### Aim of the exercise
Print the data below line for line, with no changes.

### Part of a data file
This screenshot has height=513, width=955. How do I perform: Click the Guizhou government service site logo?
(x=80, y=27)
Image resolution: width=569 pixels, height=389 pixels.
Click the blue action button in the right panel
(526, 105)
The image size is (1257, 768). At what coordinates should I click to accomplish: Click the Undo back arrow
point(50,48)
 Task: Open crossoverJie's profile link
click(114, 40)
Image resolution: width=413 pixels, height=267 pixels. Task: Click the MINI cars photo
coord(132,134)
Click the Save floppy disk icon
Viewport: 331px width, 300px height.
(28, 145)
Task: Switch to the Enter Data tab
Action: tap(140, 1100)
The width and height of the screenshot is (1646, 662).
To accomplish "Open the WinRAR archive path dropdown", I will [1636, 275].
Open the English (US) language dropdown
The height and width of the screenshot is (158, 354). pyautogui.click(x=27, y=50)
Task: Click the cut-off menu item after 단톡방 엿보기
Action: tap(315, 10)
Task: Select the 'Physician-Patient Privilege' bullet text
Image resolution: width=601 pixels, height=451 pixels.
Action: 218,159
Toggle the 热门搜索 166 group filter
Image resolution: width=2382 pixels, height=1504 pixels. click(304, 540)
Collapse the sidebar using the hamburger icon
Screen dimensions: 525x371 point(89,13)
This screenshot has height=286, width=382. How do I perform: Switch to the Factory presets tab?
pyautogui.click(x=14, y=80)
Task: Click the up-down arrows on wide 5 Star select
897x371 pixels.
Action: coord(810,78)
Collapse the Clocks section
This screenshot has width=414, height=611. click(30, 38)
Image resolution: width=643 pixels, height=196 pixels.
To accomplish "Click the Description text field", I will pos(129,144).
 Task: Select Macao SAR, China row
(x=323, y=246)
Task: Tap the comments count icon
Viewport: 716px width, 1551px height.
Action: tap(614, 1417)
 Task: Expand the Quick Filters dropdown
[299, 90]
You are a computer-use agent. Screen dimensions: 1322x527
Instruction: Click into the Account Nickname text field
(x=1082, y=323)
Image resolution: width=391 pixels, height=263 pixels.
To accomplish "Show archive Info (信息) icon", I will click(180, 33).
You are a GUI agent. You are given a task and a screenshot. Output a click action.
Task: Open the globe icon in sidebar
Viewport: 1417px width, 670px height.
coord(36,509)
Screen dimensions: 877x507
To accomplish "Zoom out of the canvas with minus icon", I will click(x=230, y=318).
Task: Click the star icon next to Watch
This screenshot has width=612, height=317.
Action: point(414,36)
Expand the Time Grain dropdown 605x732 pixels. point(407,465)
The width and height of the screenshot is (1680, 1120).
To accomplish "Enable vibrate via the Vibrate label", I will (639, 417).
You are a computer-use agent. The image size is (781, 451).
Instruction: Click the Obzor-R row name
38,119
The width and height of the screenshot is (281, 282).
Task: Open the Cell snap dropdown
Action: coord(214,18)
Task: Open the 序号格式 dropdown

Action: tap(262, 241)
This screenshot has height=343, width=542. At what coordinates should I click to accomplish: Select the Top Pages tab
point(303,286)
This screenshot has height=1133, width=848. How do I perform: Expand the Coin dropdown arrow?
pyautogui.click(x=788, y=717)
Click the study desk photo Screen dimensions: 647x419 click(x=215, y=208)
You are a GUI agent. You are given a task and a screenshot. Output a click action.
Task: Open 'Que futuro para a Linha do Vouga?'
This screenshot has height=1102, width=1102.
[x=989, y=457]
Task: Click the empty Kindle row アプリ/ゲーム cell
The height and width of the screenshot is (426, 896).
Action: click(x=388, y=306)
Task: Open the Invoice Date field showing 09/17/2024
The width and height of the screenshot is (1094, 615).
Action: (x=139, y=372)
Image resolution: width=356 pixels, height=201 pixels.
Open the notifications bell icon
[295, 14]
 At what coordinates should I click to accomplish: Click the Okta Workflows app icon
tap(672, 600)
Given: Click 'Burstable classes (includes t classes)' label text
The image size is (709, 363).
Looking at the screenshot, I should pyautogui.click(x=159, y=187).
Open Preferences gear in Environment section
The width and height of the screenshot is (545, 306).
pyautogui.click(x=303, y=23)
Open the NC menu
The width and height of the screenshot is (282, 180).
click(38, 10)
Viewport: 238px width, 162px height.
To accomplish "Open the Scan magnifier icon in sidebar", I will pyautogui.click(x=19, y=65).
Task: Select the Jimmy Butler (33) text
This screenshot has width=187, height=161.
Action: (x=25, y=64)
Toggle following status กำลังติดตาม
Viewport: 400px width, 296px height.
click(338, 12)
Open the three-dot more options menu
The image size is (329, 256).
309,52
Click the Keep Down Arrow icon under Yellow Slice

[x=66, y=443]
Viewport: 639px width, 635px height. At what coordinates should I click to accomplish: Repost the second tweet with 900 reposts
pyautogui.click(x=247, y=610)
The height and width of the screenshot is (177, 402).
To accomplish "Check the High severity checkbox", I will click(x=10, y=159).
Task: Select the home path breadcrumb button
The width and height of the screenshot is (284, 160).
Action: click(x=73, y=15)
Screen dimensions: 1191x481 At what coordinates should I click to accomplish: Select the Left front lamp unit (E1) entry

### Answer below
This screenshot has height=513, width=955. How do I perform: Click the Guizhou government service site logo?
(x=80, y=27)
Image resolution: width=569 pixels, height=389 pixels.
Click the blue action button in the right panel
(526, 105)
The image size is (1257, 768). At what coordinates should I click to accomplish: Click the Undo back arrow
point(50,48)
 Task: Open crossoverJie's profile link
click(114, 40)
Image resolution: width=413 pixels, height=267 pixels. Task: Click the MINI cars photo
coord(132,134)
Click the Save floppy disk icon
Viewport: 331px width, 300px height.
(28, 145)
Task: Switch to the Enter Data tab
Action: tap(140, 1100)
The width and height of the screenshot is (1646, 662).
To accomplish "Open the WinRAR archive path dropdown", I will [1636, 275].
Open the English (US) language dropdown
The height and width of the screenshot is (158, 354). pyautogui.click(x=27, y=50)
Task: Click the cut-off menu item after 단톡방 엿보기
Action: tap(315, 10)
Task: Select the 'Physician-Patient Privilege' bullet text
Image resolution: width=601 pixels, height=451 pixels.
Action: 218,159
Toggle the 热门搜索 166 group filter
Image resolution: width=2382 pixels, height=1504 pixels. click(304, 540)
Collapse the sidebar using the hamburger icon
Screen dimensions: 525x371 point(89,13)
This screenshot has height=286, width=382. How do I perform: Switch to the Factory presets tab?
pyautogui.click(x=14, y=80)
Task: Click the up-down arrows on wide 5 Star select
897x371 pixels.
Action: coord(810,78)
Collapse the Clocks section
This screenshot has width=414, height=611. click(30, 38)
Image resolution: width=643 pixels, height=196 pixels.
To accomplish "Click the Description text field", I will pos(129,144).
 Task: Select Macao SAR, China row
(x=323, y=246)
Task: Tap the comments count icon
Viewport: 716px width, 1551px height.
Action: tap(614, 1417)
 Task: Expand the Quick Filters dropdown
[299, 90]
You are a computer-use agent. Screen dimensions: 1322x527
Instruction: Click into the Account Nickname text field
(x=1082, y=323)
Image resolution: width=391 pixels, height=263 pixels.
To accomplish "Show archive Info (信息) icon", I will click(180, 33).
You are a GUI agent. You are given a task and a screenshot. Output a click action.
Task: Open the globe icon in sidebar
Viewport: 1417px width, 670px height.
coord(36,509)
Screen dimensions: 877x507
To accomplish "Zoom out of the canvas with minus icon", I will click(x=230, y=318).
Task: Click the star icon next to Watch
This screenshot has width=612, height=317.
Action: point(414,36)
Expand the Time Grain dropdown 605x732 pixels. point(407,465)
The width and height of the screenshot is (1680, 1120).
To accomplish "Enable vibrate via the Vibrate label", I will (639, 417).
You are a computer-use agent. The image size is (781, 451).
Instruction: Click the Obzor-R row name
38,119
The width and height of the screenshot is (281, 282).
Task: Open the Cell snap dropdown
Action: coord(214,18)
Task: Open the 序号格式 dropdown

Action: tap(262, 241)
This screenshot has height=343, width=542. At what coordinates should I click to accomplish: Select the Top Pages tab
point(303,286)
This screenshot has height=1133, width=848. How do I perform: Expand the Coin dropdown arrow?
pyautogui.click(x=788, y=717)
Click the study desk photo Screen dimensions: 647x419 click(x=215, y=208)
You are a GUI agent. You are given a task and a screenshot. Output a click action.
Task: Open 'Que futuro para a Linha do Vouga?'
This screenshot has height=1102, width=1102.
[x=989, y=457]
Task: Click the empty Kindle row アプリ/ゲーム cell
The height and width of the screenshot is (426, 896).
Action: click(x=388, y=306)
Task: Open the Invoice Date field showing 09/17/2024
The width and height of the screenshot is (1094, 615).
Action: (x=139, y=372)
Image resolution: width=356 pixels, height=201 pixels.
Open the notifications bell icon
[295, 14]
 At what coordinates should I click to accomplish: Click the Okta Workflows app icon
tap(672, 600)
Given: Click 'Burstable classes (includes t classes)' label text
The image size is (709, 363).
Looking at the screenshot, I should pyautogui.click(x=159, y=187).
Open Preferences gear in Environment section
The width and height of the screenshot is (545, 306).
pyautogui.click(x=303, y=23)
Open the NC menu
The width and height of the screenshot is (282, 180).
click(38, 10)
Viewport: 238px width, 162px height.
To accomplish "Open the Scan magnifier icon in sidebar", I will pyautogui.click(x=19, y=65).
Task: Select the Jimmy Butler (33) text
This screenshot has width=187, height=161.
Action: (x=25, y=64)
Toggle following status กำลังติดตาม
Viewport: 400px width, 296px height.
click(338, 12)
Open the three-dot more options menu
The image size is (329, 256).
309,52
Click the Keep Down Arrow icon under Yellow Slice

[x=66, y=443]
Viewport: 639px width, 635px height. At what coordinates should I click to accomplish: Repost the second tweet with 900 reposts
pyautogui.click(x=247, y=610)
The height and width of the screenshot is (177, 402).
To accomplish "Check the High severity checkbox", I will click(x=10, y=159).
Task: Select the home path breadcrumb button
The width and height of the screenshot is (284, 160).
Action: click(x=73, y=15)
Screen dimensions: 1191x481 At what coordinates should I click to accomplish: Select the Left front lamp unit (E1) entry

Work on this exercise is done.